When your program draws, it needs to specify where to draw. There are two components to this specification. Your program should specify the window to which to draw, and it should specify where in that window the drawing is to take place.

Drawing always takes place in a port, which is a graphics entity used to hold information about a drawing. Every window has its own port, and the screen (monitor) itself includes a port. The screen's port makes it possible for the desktop to be displayed. Note that the desktop isn't a window, yet it gets drawn to. A window's port makes it possible to specify to which window to draw, in the event a program enables more than one window at a time to be open.

You tell your program which port to draw to by passing to the SetPortWindowPort routine the window in which the drawing will occur. Typically, this is done within a window update routine, before any drawing takes place:

void UpdateWindow( WindowRef window )  
{
  SetPortWindowPort( window );

  // now start drawing
}

Specifying where within a window a drawing should take place is done by specifying the coordinates at which to draw. Macintosh windows make use of a coordinate grid system. In this system, every pixel in the content area of a window is defined by a coordinate pair. The content area is the area drawn to. This area excludes the window title bar and scroll bars, if present.

The grid is a coordinate system that has a horizontal component and a vertical component. The upper-left pixel in a window's content area has a horizontal component of 0 (zero pixels from the left side of the window) and a vertical component of 0 (zero pixels from the top of the window). The horizontal component of the pair is specified first, followed by the vertical component. Thus, the upper-left pixel of a window is referred to as (0, 0).

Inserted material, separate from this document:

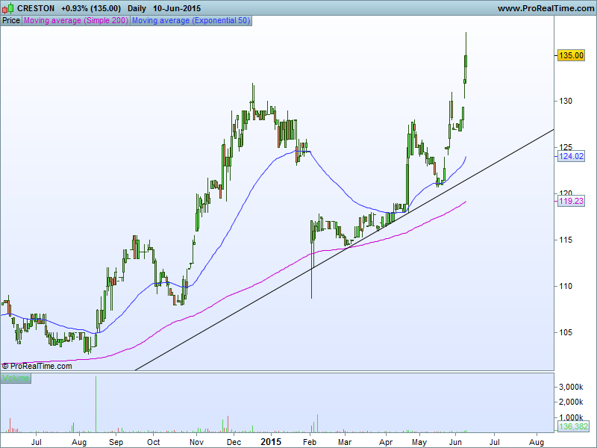Click the tallest volume spike bar in August
Image resolution: width=597 pixels, height=448 pixels.
click(x=96, y=403)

To specify the pixel located 20 pixels in from the left side of the window, but still in the uppermost row of pixels, you'd refer to the pixel as (20, 0). Figure 1 illustrates this. In this figure, the circled pixel is 60 pixels in from the left side of the window and 20 pixels down from the top of the window, so to reference this one pixel, you'd use the coordinate pair of (60, 20).

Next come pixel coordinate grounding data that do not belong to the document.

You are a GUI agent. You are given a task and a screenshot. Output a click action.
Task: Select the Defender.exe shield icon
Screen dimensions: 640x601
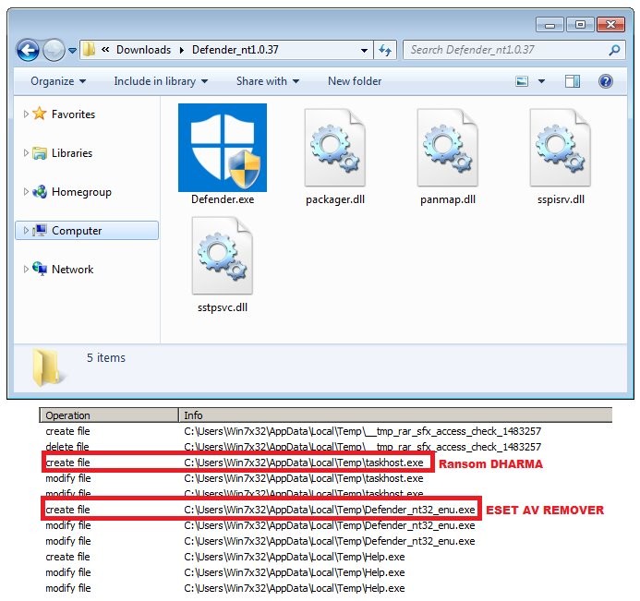click(222, 147)
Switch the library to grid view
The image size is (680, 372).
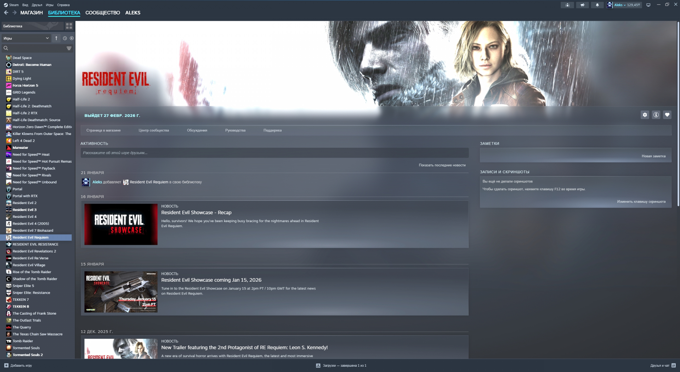coord(69,26)
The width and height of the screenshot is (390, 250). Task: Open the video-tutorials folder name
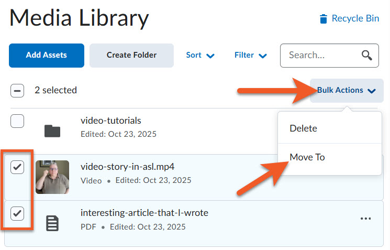pyautogui.click(x=111, y=121)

Figure 1 - The coordinate system of a window.

The MoveTo routine specifies the starting location for drawing based on a coordinate pair global to the window. Another routine, Move, specifies the starting location based on the current drawing location. Here are the prototypes for those two routines:

void MoveTo( SInt16 h, SInt16 v );
void Move( SInt16 h, SInt16 v );

To see these routines used in conjunction with one another, consider this snippet:

MoveTo( 40, 80 );
Move( 70, 10 );

The call to MoveTo moves the starting location to the pixel 40 pixels in from the left side of the window and 80 pixels down from the top of the window. The call to Move moves the starting point 70 pixels to the left of its current position of 40 pixels in, and 10 pixels down from its current position of 80 pixels down. After both routines execute, the result is that the new starting position for drawing is at pixel ( 110, 90 ).

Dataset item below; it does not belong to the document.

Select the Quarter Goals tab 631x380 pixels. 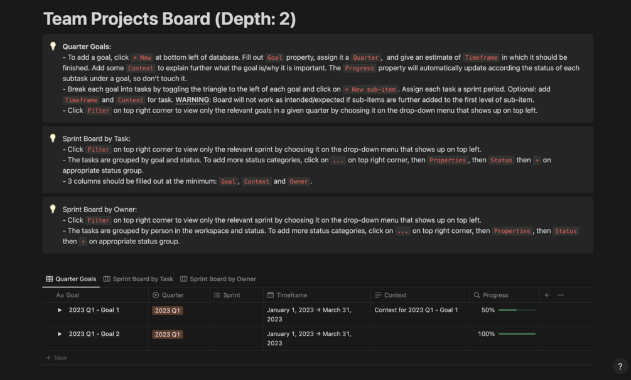point(71,279)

To use Move to move the starting position to the left or up, use negative values. For instance, to move the starting position left 10 pixels and up 20 pixels, call Move like this:

Move( -10, -20 );

Line and Shape Drawing and the Graphics Environment

Each port has its own graphics environment. That is, a port has a set of properties that a program makes use of when drawing to that port. Consider this snippet:

SetPortWindowPort( window );

MoveTo( 20, 60 );
LineTo( 120, 60 );

The preceding call to MoveTo specifies that the drawing should start 20 pixels from the left side of the window and 60 pixels down from the top of that window. LineTo is a drawing routine that draws a line from the current starting location to the specified ending location. The call to LineTo specifies that a line should be drawn from that starting point and extend to the point 120 pixels from the left side of the window and 60 pixels down from the top of the window. The result is a horizontal line 100 pixels in length. That line will be black, and it will have a thickness of one pixel. The line has these attributes because a graphics port has a graphics environment, and that environment assigns its various fields default values. One of those fields is line thickness, which is initially set to one pixel. Collectively, these fields that affect line and shape drawing make up a conceptual drawing device referred to as the graphics pen.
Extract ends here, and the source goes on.